Шрифт:
Интервал:
Закладка:
Подпольная литература того времени, составлявшая во многих случаях духовную пищу передовой молодежи, углубляла отрыв студенчества от национальной почвы, смущала разум, обозляла сердца. «Отсталость» в этом отношении юнкеров была одной из причин отчуждения их от студенчества, в большинстве смотревшего на военную среду как на нечто чуждое и враждебное.
Военная школа уберегла своих питомцев от духовной немочи и от незрелого политиканства. Но сама, как я уже говорил, не помогла им разобраться в сонме вопросов, всколыхнувших русскую жизнь. Этот недочет должно было восполнить самообразование. Многие восполнили, но большинство не удосужилось.
В нашем училище начальники приказывали, следили за выполнением приказа и карали за его нарушение. И только. Вне служебных часов у нас не было общения с училищными офицерами. Но тем не менее вся окружающая атмосфера, пропитанная бессловесным напоминанием о долге, строго установленный распорядок жизни, постоянный труд, дисциплина, традиции юнкерские – не только ведь школьнические, но и разумно-воспитательные, – все это в известной степени искупало недочеты школы и создавало военный уклад и военную психологию, сохраняя живучесть и стойкость не только в мире, но и на войне, в дни великих потрясений, великих искушений.

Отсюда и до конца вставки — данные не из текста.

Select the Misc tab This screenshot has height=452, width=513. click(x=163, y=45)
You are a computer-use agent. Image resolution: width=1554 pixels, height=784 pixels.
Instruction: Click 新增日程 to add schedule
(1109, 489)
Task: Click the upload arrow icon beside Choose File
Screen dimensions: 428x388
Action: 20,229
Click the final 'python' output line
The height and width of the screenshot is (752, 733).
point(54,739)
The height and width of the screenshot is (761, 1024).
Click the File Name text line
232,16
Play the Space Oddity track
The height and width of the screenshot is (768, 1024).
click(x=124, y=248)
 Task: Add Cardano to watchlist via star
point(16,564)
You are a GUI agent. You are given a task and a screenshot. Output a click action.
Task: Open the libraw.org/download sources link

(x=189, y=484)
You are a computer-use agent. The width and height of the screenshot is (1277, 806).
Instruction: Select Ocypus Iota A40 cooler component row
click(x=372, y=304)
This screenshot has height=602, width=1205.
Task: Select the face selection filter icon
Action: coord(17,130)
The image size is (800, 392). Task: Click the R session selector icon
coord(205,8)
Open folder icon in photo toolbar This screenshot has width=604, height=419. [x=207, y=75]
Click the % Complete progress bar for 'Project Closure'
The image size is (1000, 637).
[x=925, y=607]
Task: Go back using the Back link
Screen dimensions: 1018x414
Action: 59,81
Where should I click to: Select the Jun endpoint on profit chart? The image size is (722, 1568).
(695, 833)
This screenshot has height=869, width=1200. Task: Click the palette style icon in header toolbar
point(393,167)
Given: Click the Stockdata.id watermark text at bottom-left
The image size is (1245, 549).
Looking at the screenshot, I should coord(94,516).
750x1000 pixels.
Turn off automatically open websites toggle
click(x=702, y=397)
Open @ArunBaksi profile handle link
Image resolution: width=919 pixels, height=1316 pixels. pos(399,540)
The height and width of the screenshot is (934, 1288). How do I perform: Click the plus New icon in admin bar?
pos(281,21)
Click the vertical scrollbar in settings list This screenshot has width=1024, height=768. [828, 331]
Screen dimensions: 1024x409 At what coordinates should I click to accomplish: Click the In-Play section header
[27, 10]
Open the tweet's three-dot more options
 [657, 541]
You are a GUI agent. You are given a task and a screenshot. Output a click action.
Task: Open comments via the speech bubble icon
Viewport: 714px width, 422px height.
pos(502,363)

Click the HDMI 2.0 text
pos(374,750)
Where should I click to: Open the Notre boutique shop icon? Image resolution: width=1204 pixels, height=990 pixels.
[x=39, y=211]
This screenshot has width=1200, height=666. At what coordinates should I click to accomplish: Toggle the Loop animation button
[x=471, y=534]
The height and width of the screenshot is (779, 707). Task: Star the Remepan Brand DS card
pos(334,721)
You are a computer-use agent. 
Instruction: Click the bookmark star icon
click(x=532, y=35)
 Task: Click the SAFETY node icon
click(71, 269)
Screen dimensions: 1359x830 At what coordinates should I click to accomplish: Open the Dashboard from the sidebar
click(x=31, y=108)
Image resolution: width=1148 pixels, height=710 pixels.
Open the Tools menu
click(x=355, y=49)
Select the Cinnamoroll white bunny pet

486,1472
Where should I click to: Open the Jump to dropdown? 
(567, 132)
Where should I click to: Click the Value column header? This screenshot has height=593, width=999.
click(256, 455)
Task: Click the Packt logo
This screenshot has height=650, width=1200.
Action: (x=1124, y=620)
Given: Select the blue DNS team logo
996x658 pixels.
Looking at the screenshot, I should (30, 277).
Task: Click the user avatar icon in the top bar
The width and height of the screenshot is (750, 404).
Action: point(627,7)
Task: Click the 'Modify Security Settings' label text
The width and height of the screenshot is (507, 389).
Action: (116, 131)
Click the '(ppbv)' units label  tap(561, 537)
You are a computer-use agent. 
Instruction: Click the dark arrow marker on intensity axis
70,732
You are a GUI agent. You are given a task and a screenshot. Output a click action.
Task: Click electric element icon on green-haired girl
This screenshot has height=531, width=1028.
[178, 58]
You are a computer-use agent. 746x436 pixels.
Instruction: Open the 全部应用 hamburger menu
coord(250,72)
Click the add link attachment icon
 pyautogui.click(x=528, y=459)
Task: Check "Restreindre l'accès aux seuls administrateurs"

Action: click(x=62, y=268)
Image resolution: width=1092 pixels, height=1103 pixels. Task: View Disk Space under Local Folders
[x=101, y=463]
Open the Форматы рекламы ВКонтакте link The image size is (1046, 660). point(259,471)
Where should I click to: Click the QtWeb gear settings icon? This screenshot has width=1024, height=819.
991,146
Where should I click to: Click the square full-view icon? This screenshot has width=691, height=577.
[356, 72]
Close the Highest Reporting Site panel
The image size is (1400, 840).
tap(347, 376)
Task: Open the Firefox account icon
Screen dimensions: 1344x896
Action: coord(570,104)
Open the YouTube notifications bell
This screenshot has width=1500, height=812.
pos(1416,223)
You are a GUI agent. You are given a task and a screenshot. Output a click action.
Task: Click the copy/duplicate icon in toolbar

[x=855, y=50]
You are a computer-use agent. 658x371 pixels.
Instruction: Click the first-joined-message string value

Военный уклад перемалывал все те разнородные социальные, имущественные, духовные элементы, которые проходили через военную школу. Студент Петербургского университета Н. Лепешинский – брат известного социал-демократа, сделавшего впоследствии карьеру у большевиков, был исключен из университета за революционную деятельность без права поступления в какое-либо учебное заведение, словом – с «волчьим билетом». Лепешинский сжег свои документы и держал экзамен за среднее учебное заведение экстерном, в качестве получившего якобы домашнее образование. Получив свидетельство, поступил в московское училище.
После нескольких месяцев пребывания в училище, где Лепешинский учился и вел себя отлично, вызвали его к инспектору классов, капитану Лобачевскому.
– Это вы?
Лепешинский побледнел: на столе лежал проскрипционный список, периодически рассылаемый Министерством народного просвещения, и в нем – подчеркнутая красным карандашом его фамилия…
– Так точно, господин капитан.
Лобачевский посмотрел ему пристально в глаза и сказал:
– Ступайте.
И больше ни слова.
Велика должна была быть уверенность Лобачевского в «иммунитете» военной школы. Лепешинский вышел вместе со мной во 2-ю артиллерийскую бригаду. Кроме большого скептицизма, ничто не обличало его прошлое. Служил усердно, в японскую войну дрался доблестно и был сражен неприятельской шимозой.
Я остановился на этих вопросах потому, что наш военный уклад имел два огромных, исторического значения последствия.
Недостаточная осведомленность в области политических течений и особенно социальных вопросов русского офицерства сказалась уже в дни первой революции и перехода страны к представительному строю. А в годы второй революции большинство офицерства оказалось безоружным и беспомощным перед безудержной революционной пропагандой, спасовав даже перед солдатской полуинтеллигенцией, натасканной в революционном подполье.
И второе последствие, о котором человек социалистического лагеря[9], вряд ли склонный идеализировать военный быт, говорит: «Интеллигент презирал спорт так же, как и труд, и не мог защитить себя от физического оскорбления. Ненавидя войну и казарму как школу войны, он стремился обойти или сократить единственную для себя возможность приобрести физическую квалификацию – на военной службе. Лишь офицерство получило иную школу, и потому лишь оно одно оказалось способным вооруженной рукой защищать свой национальный идеал в эпоху Гражданской войны».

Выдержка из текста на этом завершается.